Hafta sonuna Başbakan Yardımcısı ve aynı zamanda hükümet sözcüsü AKP’li Bakan Bülent Arınç’ın söyledikleri damgasını vurdu. Arınç’ın Başbakan Erdoğan’a yönelik sitem edici sözler gündeme bomba gibi düştü.
    AKP’li Bakan Arınç’ın gündem yaratan konuşmasında gözden kaçan ya da kaçırılan sözlerde vardı.
     Arınç, ‘İnancıma layık bir Cumhurbaşkanı seçtiremedim!’ sözleri bana göre üzerinde çok daha derinlemesine durulması ve asla gözden kaçırılmaması gereken bir sözü olsa gerek.
     Kırmızı plaka sevdalısı olmadığını, mevki ve makam sevdalısı birisi olmadığının da altını basa basa çizen Bakan Arınç, Sırbistan'ın başkenti Belgrad'da katıldığı ve Trt Türk'te yayınlanan programda "dava arkadaşım" dediği Başbakan Erdoğan'a üstü kapalı olarak yaptığı sitemde gerek öne çıkanlar ve gerekse gözden kaçan önemli başlıklarını bir kez daha köşemde sizlerle paylaşıyorum.
 
                              ********
ARINÇ’TAN ERDOĞAN’A YÖNELİK SİTEMİNDEN ÖNE ÇIKAN BAZI SATIRBAŞLARI İSE ŞUNLAR;
 
 
"ÇELİŞKİNİN SEBEBİ BEN DEĞİLİM"
Son dönemde Erdoğan ile aralarındaki ilişkiye değinen Arınç, "Ben itibarımın yıpranmasını istemem, kişiliğimin yıpranmasını istemem. Böyle basit bir olaydan dolayı beni kum torbasına çevirecek insanlara malzeme vermek istemem. Başbakan'la aramızdaki çelişkinin sebebi ben değilim" dedi.
GÖZDEN KAÇAN DETAY
Bülent Arınç'ın Başbakan Erdoğan'a yönelik sitem dolu açıklamaları bir anda Türkiye gündemine oturdu. Ancak bu açıklamalar arasında gözden kaçan bir detay vardı. "Meclis Başkanlığı'na veda ettiğim gün 2007'de siyaseti de bırakayım istedim. Ama bu milletin içinden, benim inancıma, davama layık birini Cumhurbaşkanı seçtiremedim. Bundan sonra kimse bana güvenip siyasete yön vermeye çalışmasın" şeklinde bir ifade kullanan Arınç'ın bu sözleriyle kimi eleştirdiği tam olarak anlaşılamadı.
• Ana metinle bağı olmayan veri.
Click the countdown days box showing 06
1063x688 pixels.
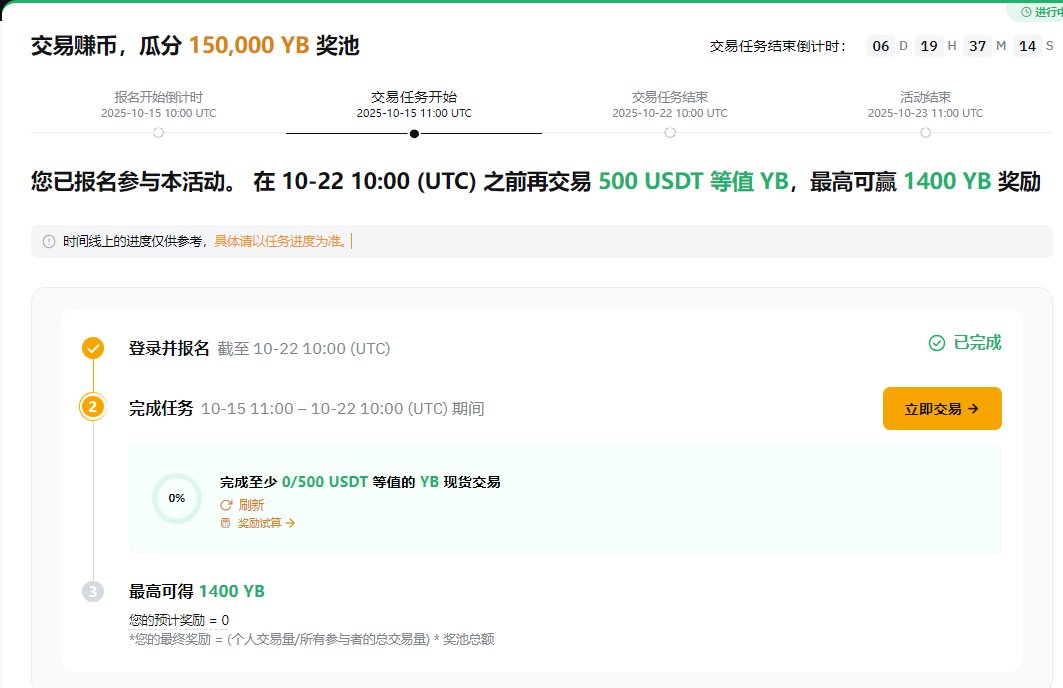click(880, 46)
Hatırlanacağı üzere 24 Nisan 2007 tarihinde yapılan Ak Parti Grup toplantısında Başbakan Recep Tayyip Erdoğan tarafından 11. Cumhurbaşkanı adayı olarak gösterilmişti.
Arınç'ın açıklamalarından satırbaşları;
BEN TUTUNAK KATİBİ DEĞİLİM
Ben ağır ceza mahkemesinde avukatlık da yaptım, orada da güvenilir bir isimdim. O adam satılmaz, eğilip bükülmez denirdi. Ben şimdi hükümet sözcüsüyüm. Arkadaşlarıma bilgi verirken söylediğim her sözün yerini bulması lazım. Tutanak kâtibi değilim, özet yapıyorum. Ama söylediklerim içeride konuşulanlara doğru şekilde uymak zorundayım.
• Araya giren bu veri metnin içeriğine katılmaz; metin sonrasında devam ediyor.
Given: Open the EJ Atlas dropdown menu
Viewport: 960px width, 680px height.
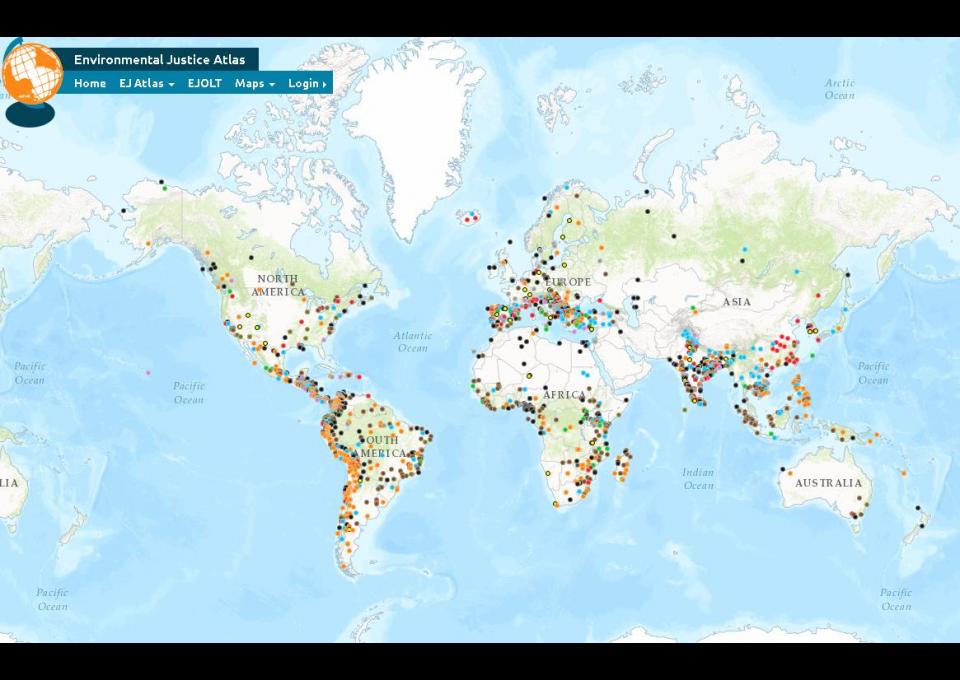Looking at the screenshot, I should (x=146, y=83).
HÜKÜMETİMİ KORUMAK ZORUNDAYIM
Ben hükümet sözcüsü olarak söylediklerimle hükümetimi zor durumda bırakmamalıyım. Hükümetime yara vermemeliyim. Başbakanımı korumak zorundayım ikincisi. Satır satır onun söylediklerini yanıtlamak zorunda değilim. O gün bir soru soruldu. Ben bulunduğum yerde, ne duymuşsam onu söyledim. Duymadıklarımdan sorumlu değilim. Bakanlar Kurulu toplantısında konuşulmadı bu elbette. Bundan dolayı üzülmem, eksiklik hissetmem, yanlış yaptığımı düşünmüyorum. Başbakanımız grup toplantısında 'böyle şeyler duyuyoruz, bekâr genç kızlar ve erkeklerin bir arada oturması mahsurlu' dedi. Bu sözler ile benim söylediklerim tezat teşkil etti.
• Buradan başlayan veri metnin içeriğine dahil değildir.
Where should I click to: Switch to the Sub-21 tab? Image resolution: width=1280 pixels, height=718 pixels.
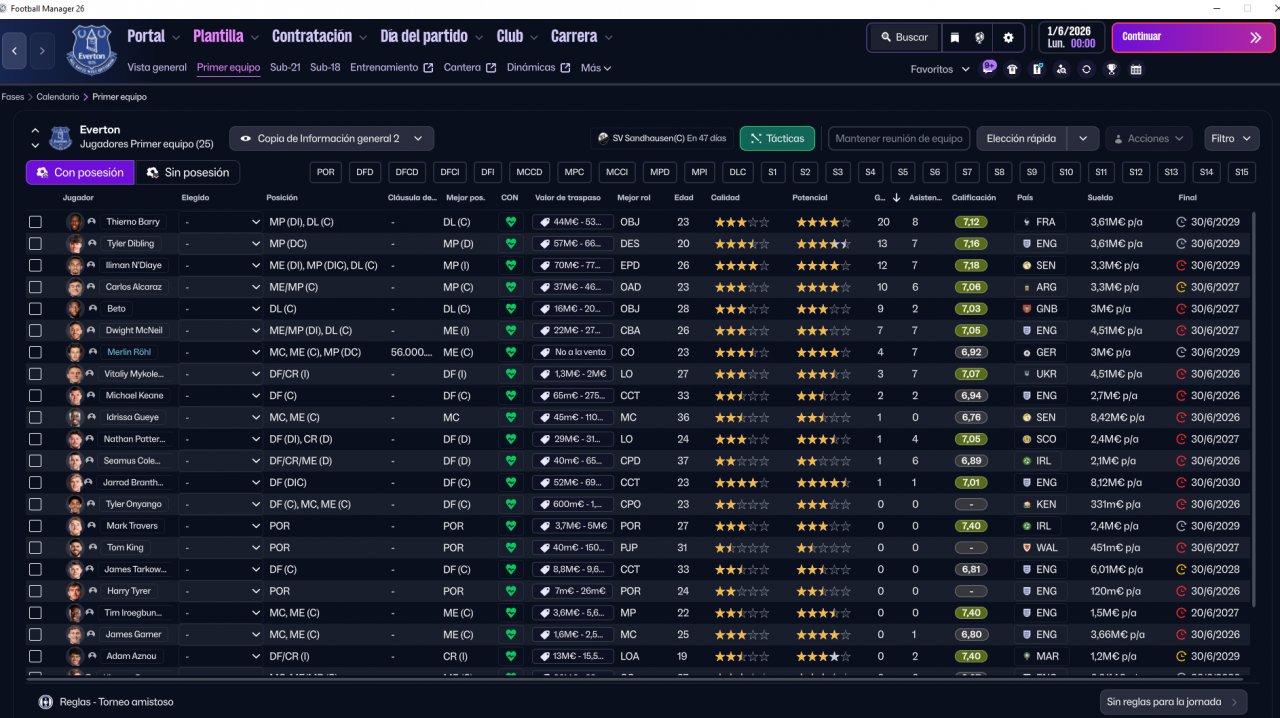285,68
BEN YANLIŞ YAPMADIM AMA...
Ben yanlış yapmadım, ama farklı bir şey söyledi ve benim açıklamalarım ile kendi sözleri arasında bir fark ortaya çıkardı. Ben tevil edemem bunları ama başka pek çok insan "Başbakan'ın beni hiçe saydığını" ileri sürdü. Başbakan'ın sözlerinden ben sorumlu değilim. Kendi düşünür. Bu sözleriyle toplumda sosyal bir yaraya parmak bastığını düşünebilir. Ama aradan 12 saat bile geçmeden çelişki içinde bir şey yaşandı. Bunu ifade etmem lazım. Bu çelişkiye dikkat çeken pek çok isim bizi eleştirdi. Bazı eleştiriler haklıdır, saygı duyuyorum, ama bazıları bizi haksızca vuran, hazır imkân buldum vurayım diye bir şey var.